The timing of your move matters
When you anticipate leaving your current residence will have an impact. For instance, if you are planning your move just before selling your business or receiving a large settlement check with the obvious reason being to avoid paying income tax on the additional income you will be generating, do not assume you can quickly get out of town to circumvent taxes owed. The amount of time you have spent in the new state, combined with substantial connections in a previous state, will raise a red flag and create suspicions about your motive for moving. You may actually have to pay some tax to the state you are exiting.
The location of your principle residence and location of your spouse and children matters
The tax authorities may not consider you a resident just because you spend time in your newly adopted state. Instead, they will examine how much time you are in your former state – and that should be less than 183 days a year to be viewed as a non-resident.
Where your vehicles are registered and where your driver’s license is issued matters
When you are making the case that you are resident of a new state, you will need to quickly change your driver’s license and car registration or your claim to residency will be deemed suspicious.
Where your doctors, dentists, accountants, attorneys and other advisors reside matters
As you seek to substantiate your residence status in a new state in order to leverage their no income tax laws, you will need to show that your consistently interacting in a meaningful way with professionals in the new state.

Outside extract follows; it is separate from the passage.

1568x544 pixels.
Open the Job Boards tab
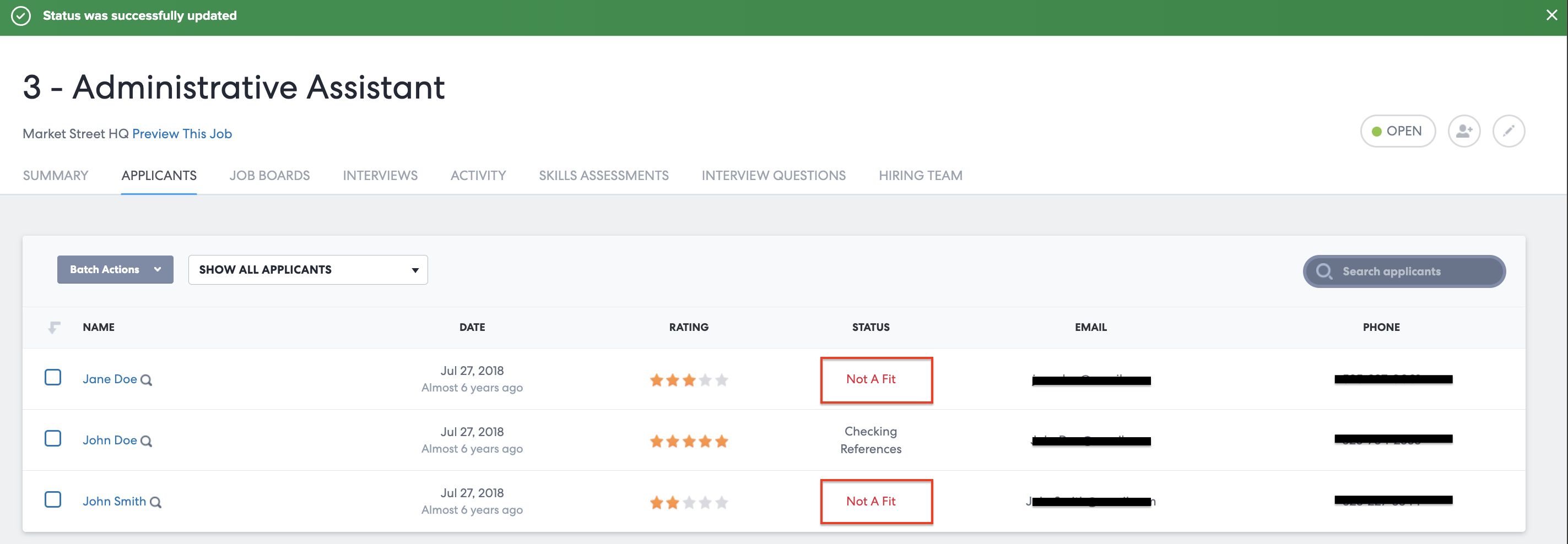(x=269, y=176)
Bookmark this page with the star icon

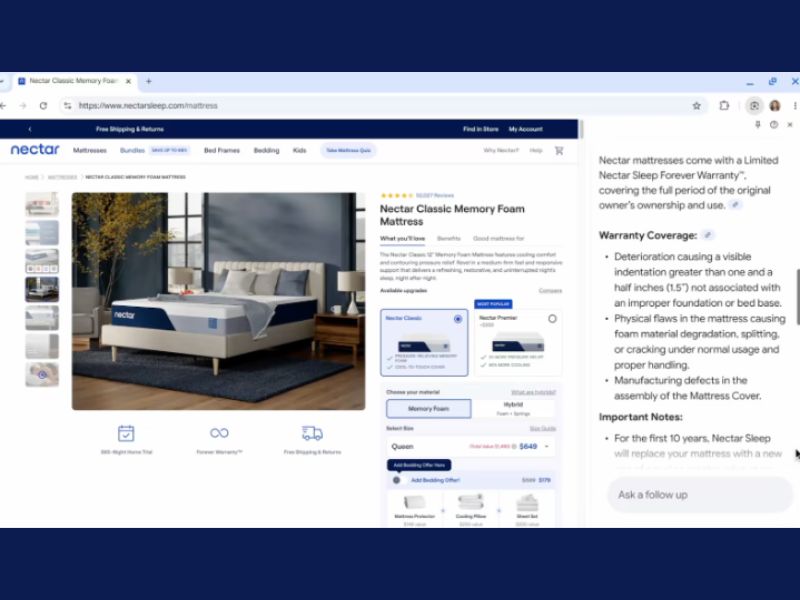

The reality is that anyone leaving one state for another based on a tax strategy will need to demonstrate that they have made a legitimate move and settled into a new state. This means you bank primarily in the new state, you vote there, you are a part of the religious, professional, social and civic community there and your homeowner’s property exemption or other formal documents, such as your federal income tax forms, are filed there.
Leaving a state that has high income taxes can be a smart move – and with good advice, a solid plan and a thorough approach – you can come out ahead. But you have to be aware that the states are becoming more vigilant and skeptical. The higher the stakes, the more doubtful they might be of your intentions. This mistrust results in routinely asking more questions, demanding detailed proof that you are a bona fide resident of your newly adopted state and questioning whether or not the timing of your departure is dubious.
If a move to a new state that is income tax free is on your horizon you could still be vulnerable to paying tax in the state you’ve left. Be sure to consult with your tax accountant before making any changes.